Durante el verano llegué a vivir a la ciudad puerto y uno de los desafíos que me propuse fue trasladarme en bicicleta a todas partes, a pesar de la altura de sus calles, las que además están llenas de curvas cerradas y algunas todavía conservan sus adoquines como huellas de un pasado majestuoso durante la fiebre del oro (de ahí el apodo de “Joya del Pacífico”).
Sin embargo, a pesar que desde hace once años —durante febrero—, se realiza la competencia de descenso Valparaíso Cerro Abajo, una de las pruebas ciclísticas más reconocidas en el mundo —que este año ganó el eslovaco Filip Polc—; y que el metro permite subir las bicicletas los fines de semana, son escasos los porteños que prefieren este medio de transporte.
Miedo, quizás.
Por esto, como una forma de “domar” a la ciudad, traje mi bicicleta —de paseo, porque antes vivía en Santiago—y, provista de casco y bototos firmes, comencé a circular primero por el plan, donde las alturas son mínimas y el peligro solo está determinado por las curvas cerradísimas y la estrechez de las calles, por lo que es preciso ir bien atento al camino, más aún cuando se comparte sendero con buses y trolleys.
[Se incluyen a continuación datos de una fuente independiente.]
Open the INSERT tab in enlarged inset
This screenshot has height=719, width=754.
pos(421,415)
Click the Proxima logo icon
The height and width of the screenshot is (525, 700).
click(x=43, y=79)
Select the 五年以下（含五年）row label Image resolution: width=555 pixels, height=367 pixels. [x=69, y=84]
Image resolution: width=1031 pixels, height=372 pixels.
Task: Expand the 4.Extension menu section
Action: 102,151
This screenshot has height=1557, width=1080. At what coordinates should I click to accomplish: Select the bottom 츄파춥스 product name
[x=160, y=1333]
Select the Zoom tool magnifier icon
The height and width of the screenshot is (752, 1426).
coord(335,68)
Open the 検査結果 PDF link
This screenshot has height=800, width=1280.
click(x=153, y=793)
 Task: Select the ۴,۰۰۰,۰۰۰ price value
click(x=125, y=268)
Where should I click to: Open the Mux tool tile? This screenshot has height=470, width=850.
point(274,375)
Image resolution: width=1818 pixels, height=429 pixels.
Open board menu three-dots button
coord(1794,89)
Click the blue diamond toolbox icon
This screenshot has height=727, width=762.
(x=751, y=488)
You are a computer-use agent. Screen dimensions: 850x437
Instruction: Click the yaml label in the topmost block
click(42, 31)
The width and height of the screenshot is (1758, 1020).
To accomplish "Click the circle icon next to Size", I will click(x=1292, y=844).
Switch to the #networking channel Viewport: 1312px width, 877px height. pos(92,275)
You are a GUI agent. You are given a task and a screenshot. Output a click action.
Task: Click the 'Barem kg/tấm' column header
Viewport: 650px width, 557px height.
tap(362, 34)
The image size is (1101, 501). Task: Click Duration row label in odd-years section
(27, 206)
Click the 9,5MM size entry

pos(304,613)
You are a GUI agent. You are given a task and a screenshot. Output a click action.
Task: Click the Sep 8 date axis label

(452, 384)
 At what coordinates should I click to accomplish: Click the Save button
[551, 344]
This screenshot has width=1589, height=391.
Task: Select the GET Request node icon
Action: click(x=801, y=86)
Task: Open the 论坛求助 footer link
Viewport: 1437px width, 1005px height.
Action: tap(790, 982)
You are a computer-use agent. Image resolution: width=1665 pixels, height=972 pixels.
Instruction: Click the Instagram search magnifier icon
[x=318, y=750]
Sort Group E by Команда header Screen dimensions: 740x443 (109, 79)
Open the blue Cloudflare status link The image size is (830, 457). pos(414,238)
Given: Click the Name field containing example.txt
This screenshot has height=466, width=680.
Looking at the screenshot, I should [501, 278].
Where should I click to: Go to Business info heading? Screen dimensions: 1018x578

Si se quiere turistear, es preciso subir a la vereda, aunque en algunas partes mide menos de un metro de ancho.
Luego, comencé a subir pedaleando al Museo Marítimo, que da cuenta de nuestra historia naval, en el Cerro Playa Ancha, donde la mejor opción, a pesar de la pendiente, es avanzar por el borde costero hasta la Caleta El Membrillo, para luego llegar hasta el Bar Roma y ahí seguir por Avenida Gran Bretaña, un paseo precioso gracias a la arquitectura inglesa de sus casas; hasta el Camino de Cintura, límite natural de Valparaíso donde se pueden ver unas hermosas quebradas cubiertas de enredaderas, las que indican el descenso natural de la ciudad hasta el museo.
Buen viaje y cuidado con los perros, porque la emoción de las bajadas es impagable.